[Collection entries]
------------------------------------------------
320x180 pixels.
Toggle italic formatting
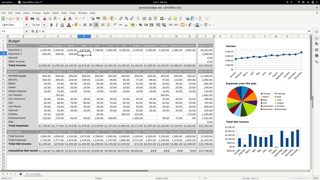pos(57,25)
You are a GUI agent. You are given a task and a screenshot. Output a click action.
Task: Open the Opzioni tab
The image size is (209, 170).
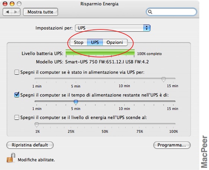pyautogui.click(x=115, y=43)
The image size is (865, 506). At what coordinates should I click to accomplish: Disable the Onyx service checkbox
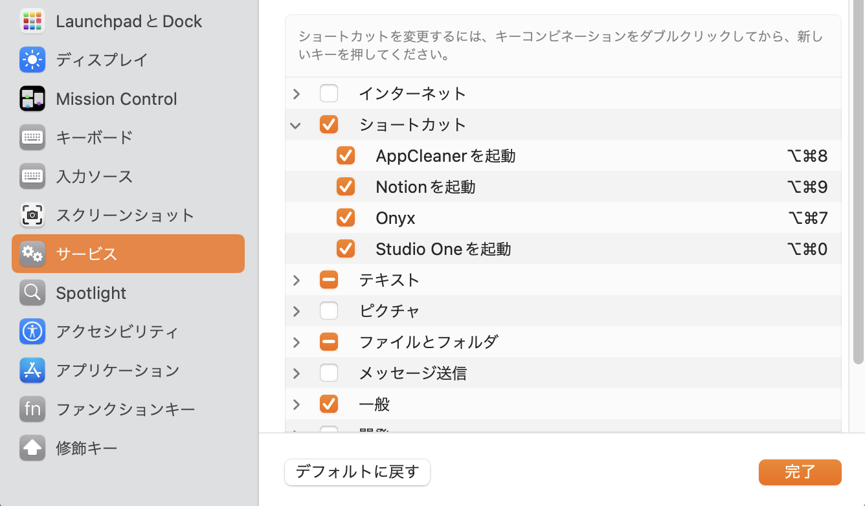click(346, 218)
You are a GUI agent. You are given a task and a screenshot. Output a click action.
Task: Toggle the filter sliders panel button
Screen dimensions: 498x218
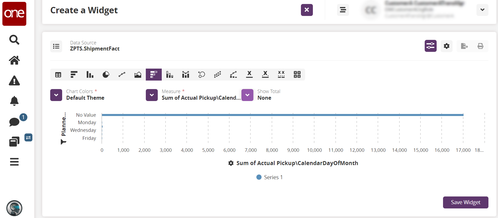pyautogui.click(x=431, y=46)
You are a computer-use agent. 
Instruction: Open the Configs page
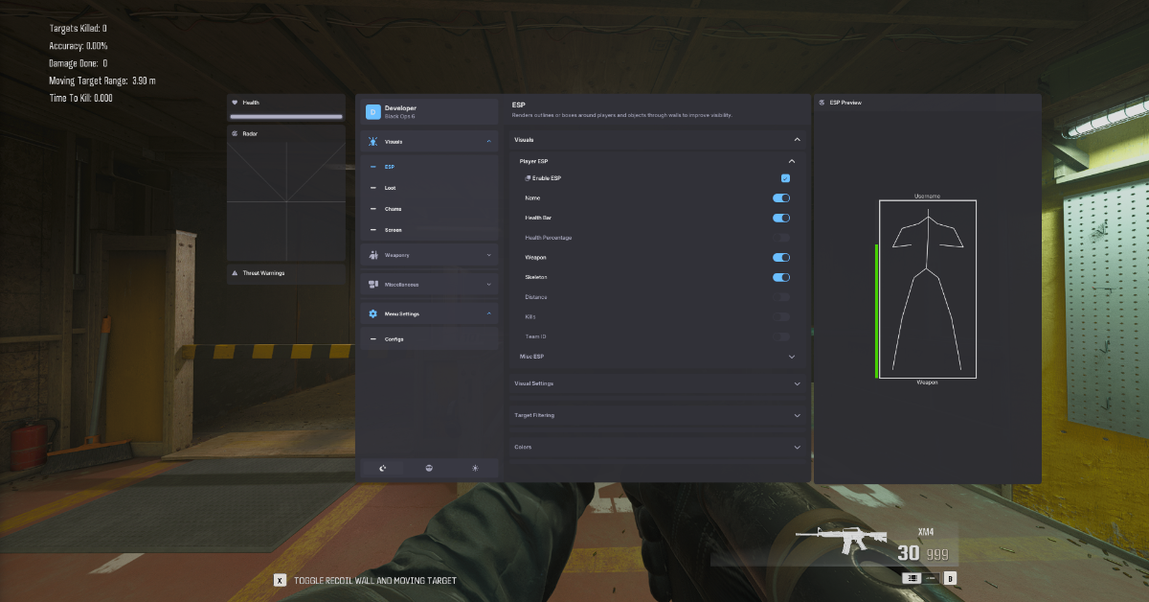click(394, 339)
------------------------------------------------
> Goal of the exercise
Once the line holding "Screen dimensions: 498x218" is found, copy it and each later line exactly through the end of the data, leaving out the pictures.

> Your solution
Screen dimensions: 498x218
pyautogui.click(x=431, y=46)
You are a computer-use agent. 
Instruction: Open the Configs page
click(394, 339)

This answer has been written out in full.